Some voter-participation advocates, such as Kim Alexander, president of the California Voter Foundation, say more sophisticated micro-targeting of voters by political campaigns is also part of the problem. Data companies offer likely “turnout universes” and give campaigns the ability to speak to a refined universe of likely voters.
But even the most sophisticated analysis boils down to a basic fact — economic status is one of the major determinants of a person’s propensity to vote.
“You can do 85 percent of voter targeting by age and home ownership,” says Paul Mitchell, vice president of Political Data Inc., which provides data and turnout models to hundreds of political campaigns. “If you were to create a universe of older homeowners and line that up to the most sophisticated voter-targeting universe, they’d look remarkably similar.”
But overlaying those facts with the current trends in the state’s economy paints a bleak picture, says Madrid.
It is a problem that is vexing to California’s elected officials. Assemblywoman Lorena Gonzalez (D-San Diego) said she will try to address some of the problems through the legislative process this year. Secretary of State Alex Padilla said boosting turnout is also a priority for his new administration.
“We have our work cut out for us to get more people to cast ballots,” said Padilla in an interview. “[Last] year’s turnout rates were very disappointing.”

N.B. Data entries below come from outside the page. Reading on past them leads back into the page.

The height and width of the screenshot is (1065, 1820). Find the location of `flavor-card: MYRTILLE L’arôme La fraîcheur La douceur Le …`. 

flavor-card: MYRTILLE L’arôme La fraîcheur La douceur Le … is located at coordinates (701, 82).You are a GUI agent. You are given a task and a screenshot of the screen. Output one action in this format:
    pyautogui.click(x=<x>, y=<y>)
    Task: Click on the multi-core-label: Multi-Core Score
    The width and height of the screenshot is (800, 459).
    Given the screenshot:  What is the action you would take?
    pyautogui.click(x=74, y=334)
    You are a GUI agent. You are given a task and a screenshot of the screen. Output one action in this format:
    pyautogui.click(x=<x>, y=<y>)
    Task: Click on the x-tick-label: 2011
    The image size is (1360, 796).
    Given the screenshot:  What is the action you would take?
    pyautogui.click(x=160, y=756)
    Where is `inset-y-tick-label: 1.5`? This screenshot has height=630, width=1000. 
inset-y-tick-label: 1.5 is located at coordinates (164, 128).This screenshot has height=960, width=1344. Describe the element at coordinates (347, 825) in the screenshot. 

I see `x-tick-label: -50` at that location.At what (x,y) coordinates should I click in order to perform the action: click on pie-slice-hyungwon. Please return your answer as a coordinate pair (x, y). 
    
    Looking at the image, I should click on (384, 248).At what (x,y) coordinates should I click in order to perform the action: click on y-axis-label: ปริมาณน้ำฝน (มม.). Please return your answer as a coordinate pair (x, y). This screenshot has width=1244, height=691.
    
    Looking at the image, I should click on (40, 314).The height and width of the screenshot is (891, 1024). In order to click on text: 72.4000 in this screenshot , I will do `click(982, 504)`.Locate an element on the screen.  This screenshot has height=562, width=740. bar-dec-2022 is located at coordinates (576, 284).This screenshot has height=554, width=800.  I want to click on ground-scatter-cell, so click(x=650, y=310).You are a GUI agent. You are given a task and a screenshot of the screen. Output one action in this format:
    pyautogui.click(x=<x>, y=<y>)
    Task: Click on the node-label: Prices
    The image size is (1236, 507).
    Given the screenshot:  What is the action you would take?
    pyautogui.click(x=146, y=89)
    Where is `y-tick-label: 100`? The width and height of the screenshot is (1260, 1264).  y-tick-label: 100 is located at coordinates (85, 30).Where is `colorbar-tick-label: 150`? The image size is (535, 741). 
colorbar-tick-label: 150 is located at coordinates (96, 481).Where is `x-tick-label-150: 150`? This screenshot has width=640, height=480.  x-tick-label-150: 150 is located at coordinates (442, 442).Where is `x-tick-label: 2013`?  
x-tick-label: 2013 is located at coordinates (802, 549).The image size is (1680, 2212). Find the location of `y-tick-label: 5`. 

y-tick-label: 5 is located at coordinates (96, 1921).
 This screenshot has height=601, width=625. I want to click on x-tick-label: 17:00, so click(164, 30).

Padilla says his office will be focused on encouraging more voters to register as permanent absentees, particularly in places like Los Angeles, which traditionally has been behind other counties in registering permanent mail voters.
As a state senator, Padilla authored legislation that allows people to register when they come into contact with government services. Citizens who receive health care through Covered California or receive food stamp benefits now have the ability to register when they enroll in those programs.
Others are already trying to target voters dismissed by most campaigns as low-propensity voters. Tom K. Wong, a political science professor at the University of California, San Diego, says groups had success in targeting those voters this past cycle, and may have even helped Democrat Scott Peters best Republican Carl DeMaio in a contested San Diego congressional race.
Wong says he is researching ways to target so-called unlikely voters — and having some success. Many of those voters cast provisional ballots. While DeMaio led among the ballots counted on Election Day, it was the provisional ballots that put Peters over the top.
Political campaigns generally discount low-propensity voters, arguing it is too expensive to target them. But Wong and his partners in a grassroots organization called Alliance San Diego developed a way to micro-target subgroups of voters that they say were painted with too broad a brush by traditional voter-data analysis.
“The unfortunate byproduct of this sophisticated, data-driven campaigning is that communities of color and those with lower incomes tend to be ignored,” he said.
In his research, Wong found that foreign-born Latinos, for example, were more likely to vote than native-born citizens in the same socioeconomic bracket. Getting a better understanding of who, specifically, is not voting and why is the key to increasing engagement, and worthy of investment from political campaigns.
“Our democracy is better when all people participate or have the opportunity to participate,” said Wong. “When campaigns and candidates ignore entire swaths of the electorate, our democracy is not functioning as well as it could be.”